Records from a data collection:
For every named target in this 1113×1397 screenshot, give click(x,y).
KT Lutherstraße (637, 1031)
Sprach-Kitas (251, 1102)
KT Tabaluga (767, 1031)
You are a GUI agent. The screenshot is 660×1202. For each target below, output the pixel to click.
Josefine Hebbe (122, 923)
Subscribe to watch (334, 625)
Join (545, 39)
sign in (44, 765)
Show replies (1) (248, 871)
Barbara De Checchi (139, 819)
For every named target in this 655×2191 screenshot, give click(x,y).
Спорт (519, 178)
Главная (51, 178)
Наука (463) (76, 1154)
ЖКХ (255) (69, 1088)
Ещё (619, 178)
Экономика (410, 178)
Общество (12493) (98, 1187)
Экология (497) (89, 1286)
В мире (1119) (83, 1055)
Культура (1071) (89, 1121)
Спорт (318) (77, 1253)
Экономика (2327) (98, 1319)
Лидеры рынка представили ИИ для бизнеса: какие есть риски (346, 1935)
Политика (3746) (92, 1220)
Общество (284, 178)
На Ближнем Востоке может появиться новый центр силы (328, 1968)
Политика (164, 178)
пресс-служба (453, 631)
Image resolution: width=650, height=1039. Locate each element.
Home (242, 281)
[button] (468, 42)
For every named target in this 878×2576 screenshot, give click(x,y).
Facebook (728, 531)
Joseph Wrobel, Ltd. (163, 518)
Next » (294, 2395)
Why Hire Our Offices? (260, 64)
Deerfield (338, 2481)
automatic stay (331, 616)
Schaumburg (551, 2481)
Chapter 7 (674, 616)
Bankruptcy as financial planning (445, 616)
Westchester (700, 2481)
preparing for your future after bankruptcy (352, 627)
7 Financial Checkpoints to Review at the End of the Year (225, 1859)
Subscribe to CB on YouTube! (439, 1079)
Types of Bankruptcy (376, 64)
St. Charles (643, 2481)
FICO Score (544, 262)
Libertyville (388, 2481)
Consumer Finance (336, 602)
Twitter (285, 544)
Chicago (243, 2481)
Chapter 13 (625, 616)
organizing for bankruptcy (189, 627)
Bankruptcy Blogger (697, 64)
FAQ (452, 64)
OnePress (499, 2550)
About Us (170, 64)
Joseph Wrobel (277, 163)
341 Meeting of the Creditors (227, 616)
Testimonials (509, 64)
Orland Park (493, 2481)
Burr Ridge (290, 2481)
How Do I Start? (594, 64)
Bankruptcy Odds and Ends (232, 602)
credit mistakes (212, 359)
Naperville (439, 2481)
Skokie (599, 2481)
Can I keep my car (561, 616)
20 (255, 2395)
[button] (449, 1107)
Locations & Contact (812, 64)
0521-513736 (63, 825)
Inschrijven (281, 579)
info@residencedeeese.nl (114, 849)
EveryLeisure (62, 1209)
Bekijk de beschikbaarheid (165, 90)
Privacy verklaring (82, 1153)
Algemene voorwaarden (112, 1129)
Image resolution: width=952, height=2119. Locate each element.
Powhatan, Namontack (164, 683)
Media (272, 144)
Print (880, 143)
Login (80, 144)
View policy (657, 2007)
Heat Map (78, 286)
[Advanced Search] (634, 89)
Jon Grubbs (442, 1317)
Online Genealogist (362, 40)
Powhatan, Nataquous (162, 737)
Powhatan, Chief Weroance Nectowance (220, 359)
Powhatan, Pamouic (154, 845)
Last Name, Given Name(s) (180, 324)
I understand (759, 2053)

What you need to do -
Reproduce every one of the records above word for word.

Result -
For every named target in this 1113×1397 screenshot, give click(x,y).
KT Lutherstraße (637, 1031)
Sprach-Kitas (251, 1102)
KT Tabaluga (767, 1031)
You are a GUI agent. The screenshot is 660×1202. For each target below, output the pixel to click.
Josefine Hebbe (122, 923)
Subscribe to watch (334, 625)
Join (545, 39)
sign in (44, 765)
Show replies (1) (248, 871)
Barbara De Checchi (139, 819)
For every named target in this 655×2191 screenshot, give click(x,y).
Спорт (519, 178)
Главная (51, 178)
Наука (463) (76, 1154)
ЖКХ (255) (69, 1088)
Ещё (619, 178)
Экономика (410, 178)
Общество (12493) (98, 1187)
Экология (497) (89, 1286)
В мире (1119) (83, 1055)
Культура (1071) (89, 1121)
Спорт (318) (77, 1253)
Экономика (2327) (98, 1319)
Лидеры рынка представили ИИ для бизнеса: какие есть риски (346, 1935)
Политика (3746) (92, 1220)
Общество (284, 178)
На Ближнем Востоке может появиться новый центр силы (328, 1968)
Политика (164, 178)
пресс-служба (453, 631)
Image resolution: width=650, height=1039. Locate each element.
Home (242, 281)
[button] (468, 42)
For every named target in this 878×2576 screenshot, give click(x,y).
Facebook (728, 531)
Joseph Wrobel, Ltd. (163, 518)
Next » (294, 2395)
Why Hire Our Offices? (260, 64)
Deerfield (338, 2481)
automatic stay (331, 616)
Schaumburg (551, 2481)
Chapter 7 (674, 616)
Bankruptcy as financial planning (445, 616)
Westchester (700, 2481)
preparing for your future after bankruptcy (352, 627)
7 Financial Checkpoints to Review at the End of the Year (225, 1859)
Subscribe to CB on YouTube! (439, 1079)
Types of Bankruptcy (376, 64)
St. Charles (643, 2481)
FICO Score (544, 262)
Libertyville (388, 2481)
Consumer Finance (336, 602)
Twitter (285, 544)
Chicago (243, 2481)
Chapter 13 (625, 616)
organizing for bankruptcy (189, 627)
Bankruptcy Blogger (697, 64)
FAQ (452, 64)
OnePress (499, 2550)
About Us (170, 64)
Joseph Wrobel (277, 163)
341 Meeting of the Creditors (227, 616)
Testimonials (509, 64)
Orland Park (493, 2481)
Burr Ridge (290, 2481)
How Do I Start? (594, 64)
Bankruptcy Odds and Ends (232, 602)
credit mistakes (212, 359)
Naperville (439, 2481)
Skokie (599, 2481)
Can I keep my car (561, 616)
20 (255, 2395)
[button] (449, 1107)
Locations & Contact (812, 64)
0521-513736 (63, 825)
Inschrijven (281, 579)
info@residencedeeese.nl (114, 849)
EveryLeisure (62, 1209)
Bekijk de beschikbaarheid (165, 90)
Privacy verklaring (82, 1153)
Algemene voorwaarden (112, 1129)
Image resolution: width=952, height=2119. Locate each element.
Powhatan, Namontack (164, 683)
Media (272, 144)
Print (880, 143)
Login (80, 144)
View policy (657, 2007)
Heat Map (78, 286)
[Advanced Search] (634, 89)
Jon Grubbs (442, 1317)
Online Genealogist (362, 40)
Powhatan, Nataquous (162, 737)
Powhatan, Chief Weroance Nectowance (220, 359)
Powhatan, Pamouic (154, 845)
Last Name, Given Name(s) (180, 324)
I understand (759, 2053)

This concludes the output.